#### What the task requires:
Transcribe the full listing exactly, and drop every picture.

#### Extracted data:
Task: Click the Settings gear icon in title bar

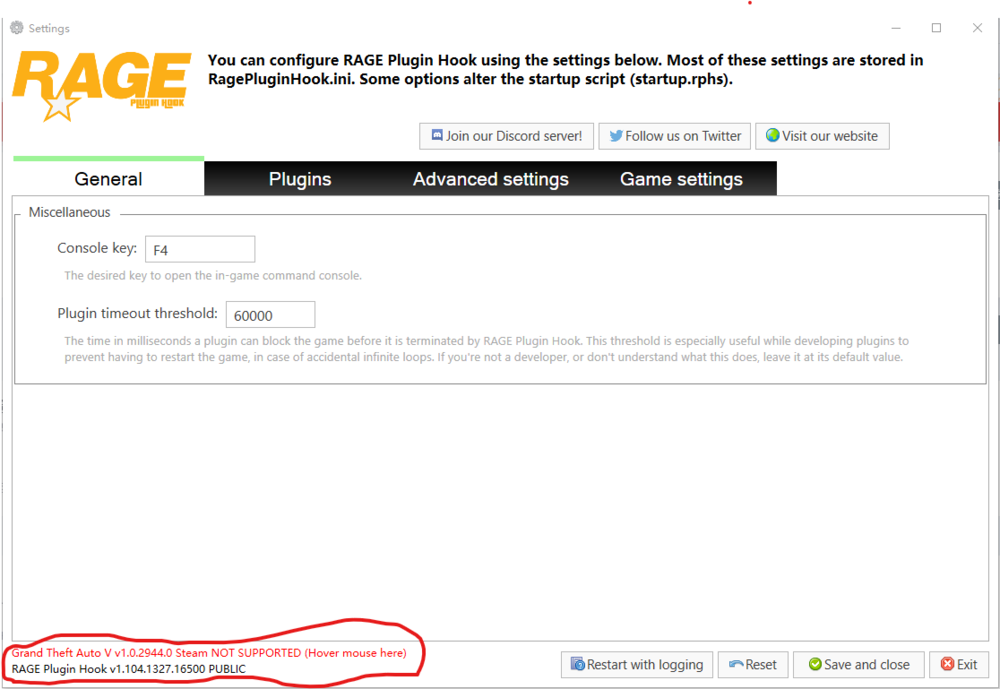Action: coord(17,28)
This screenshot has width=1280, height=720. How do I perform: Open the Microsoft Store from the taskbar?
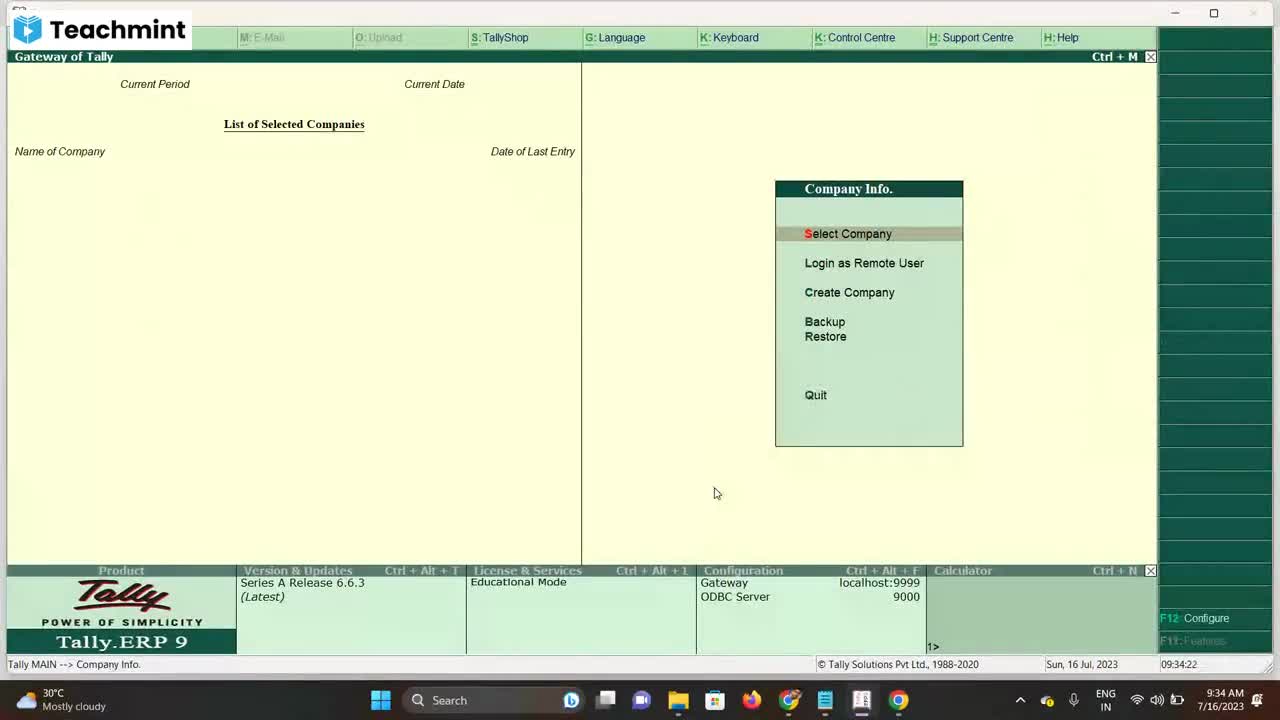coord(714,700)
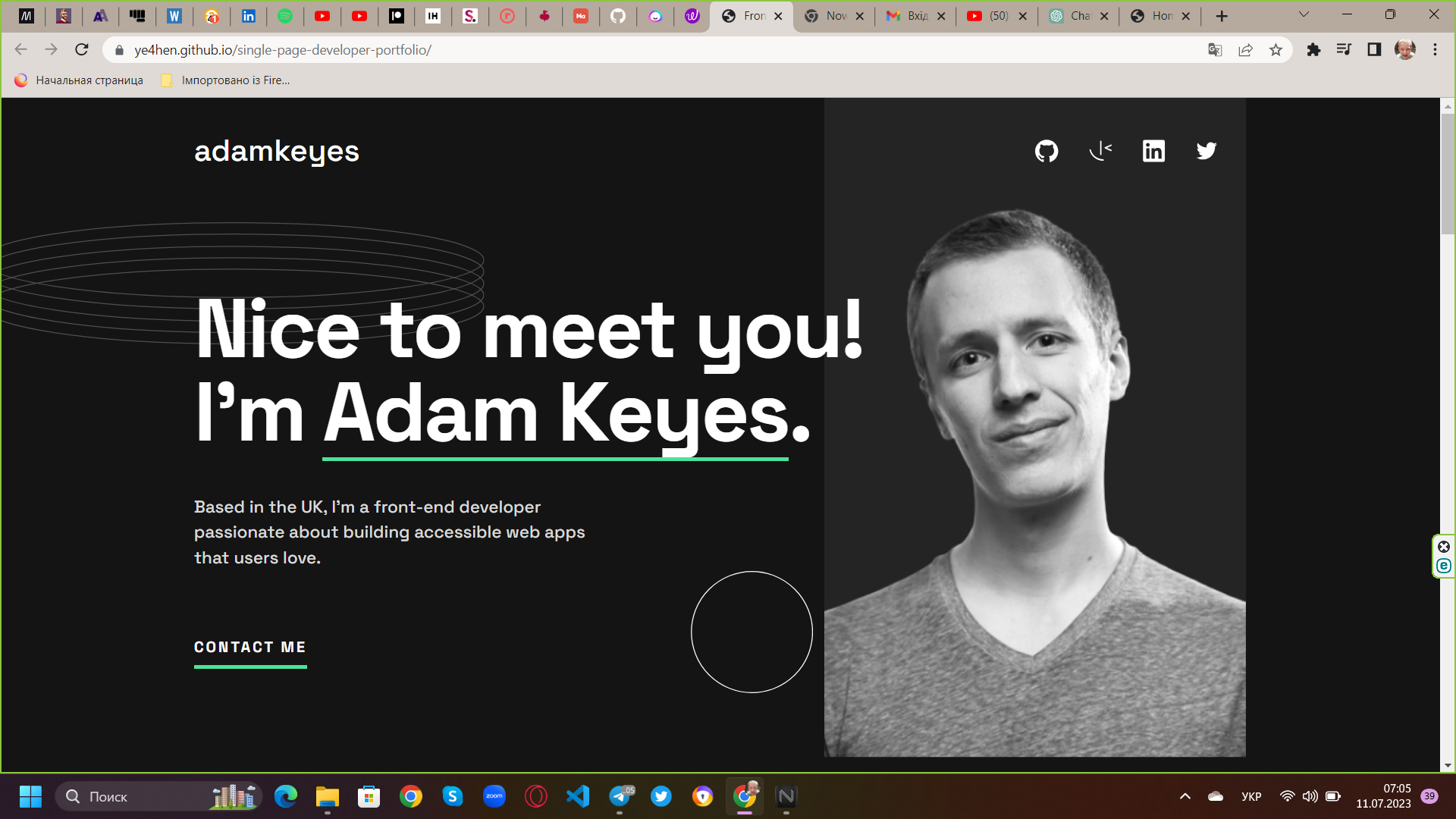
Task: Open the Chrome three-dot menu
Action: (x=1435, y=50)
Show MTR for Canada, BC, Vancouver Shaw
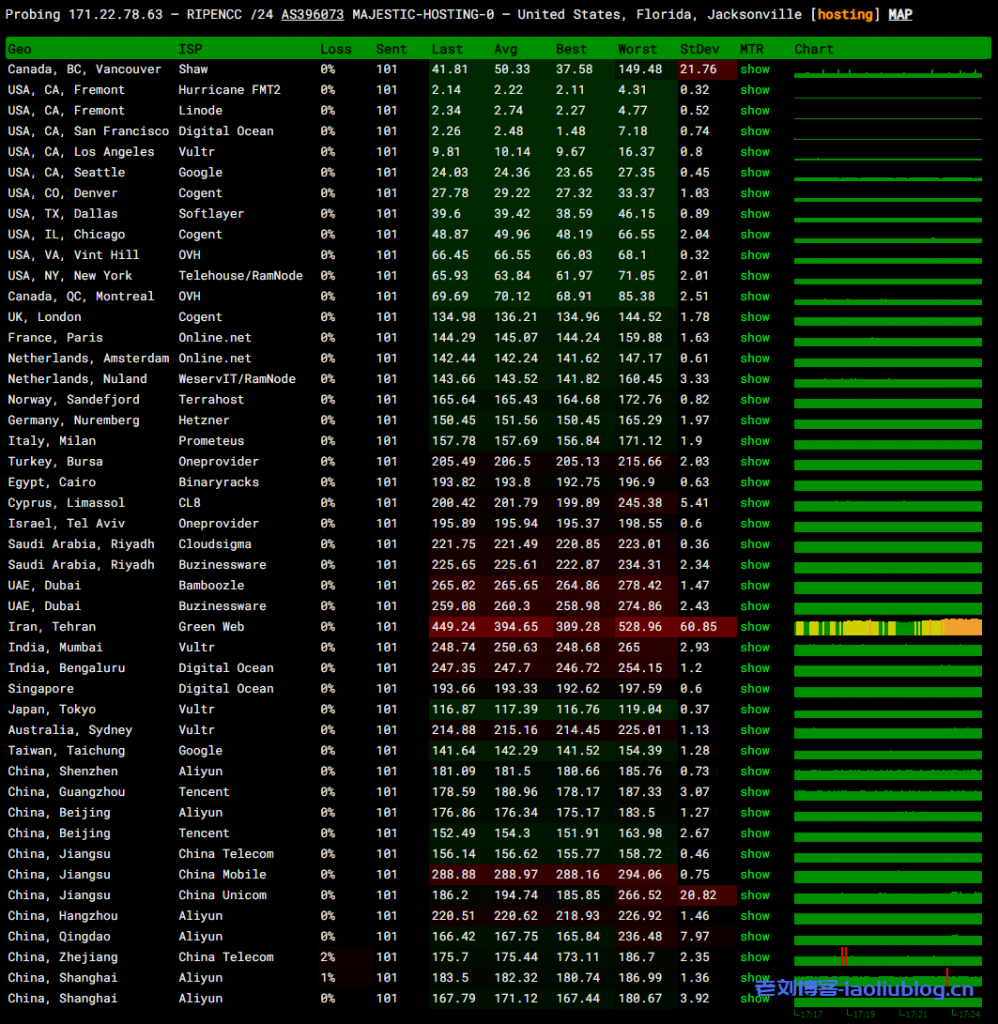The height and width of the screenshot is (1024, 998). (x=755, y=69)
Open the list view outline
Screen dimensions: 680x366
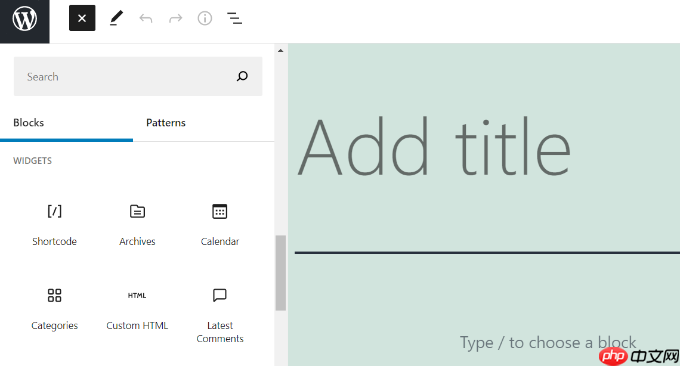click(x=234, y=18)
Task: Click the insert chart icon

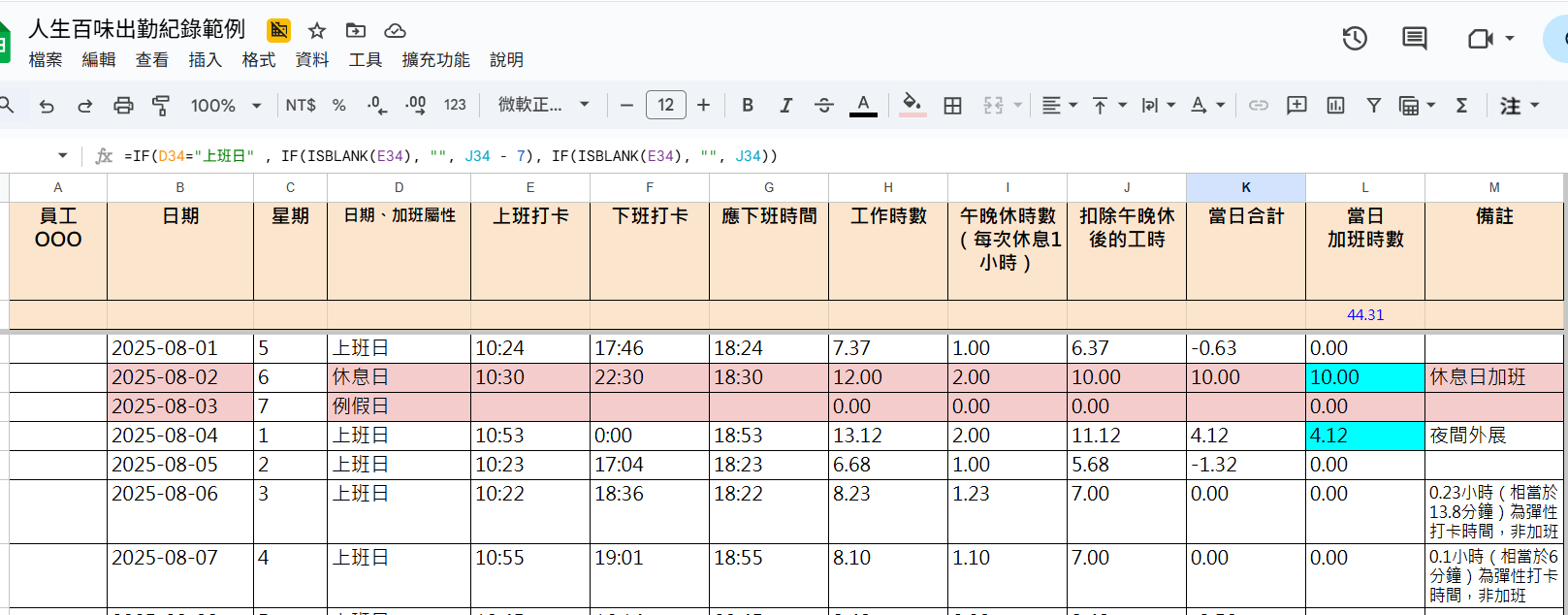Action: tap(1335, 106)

#### Answer box:
Task: Click the Settings gear icon in title bar

Action: coord(17,28)
This screenshot has width=1280, height=720. How do I perform: Open the Microsoft Store from the taskbar?
coord(714,700)
Task: Open the Chrome three-dot menu
Action: (x=1435, y=50)
Show MTR for Canada, BC, Vancouver Shaw
The height and width of the screenshot is (1024, 998). (x=755, y=69)
Open the list view outline
Screen dimensions: 680x366
click(x=234, y=18)
Task: Click the insert chart icon

Action: tap(1335, 106)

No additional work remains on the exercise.